--- Your assignment ---
When copying the records below, omit any image and print everything else exactly.

--- Data under study ---

>>>>>

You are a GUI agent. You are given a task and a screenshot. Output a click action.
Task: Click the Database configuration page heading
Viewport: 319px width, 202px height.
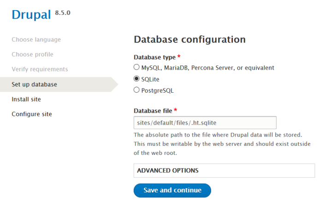[189, 40]
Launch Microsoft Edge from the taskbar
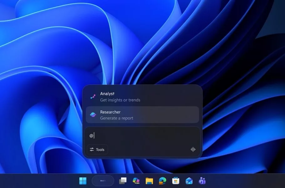This screenshot has width=285, height=188. pyautogui.click(x=162, y=181)
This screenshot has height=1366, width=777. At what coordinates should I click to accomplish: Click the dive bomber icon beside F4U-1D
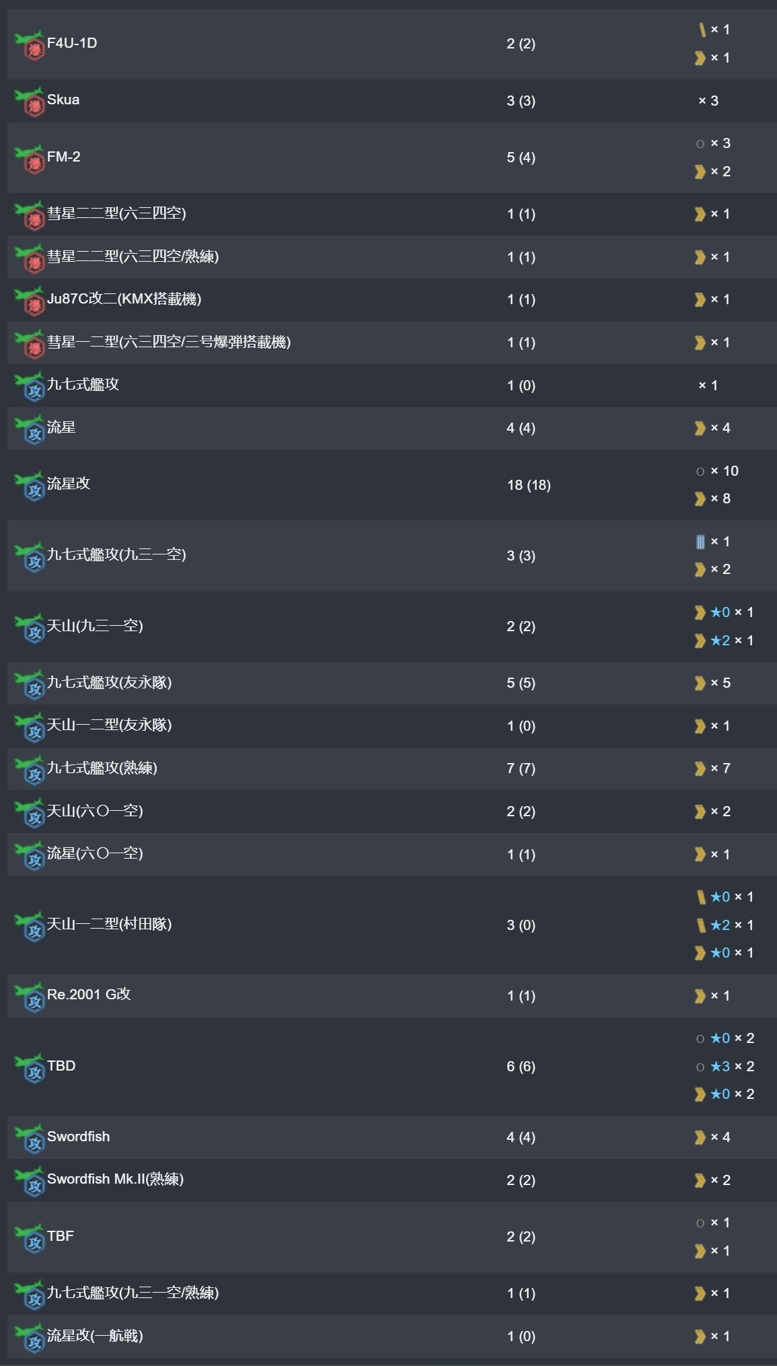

<<<<<

--- Answer for the task ---
You are a GUI agent. You are given a task and a screenshot. Output a click action.
Task: Click the Database configuration page heading
Viewport: 319px width, 202px height.
[189, 40]
Launch Microsoft Edge from the taskbar
This screenshot has width=285, height=188. pyautogui.click(x=162, y=181)
This screenshot has height=1366, width=777. At what coordinates should I click to accomplish: Click the dive bomber icon beside F4U-1D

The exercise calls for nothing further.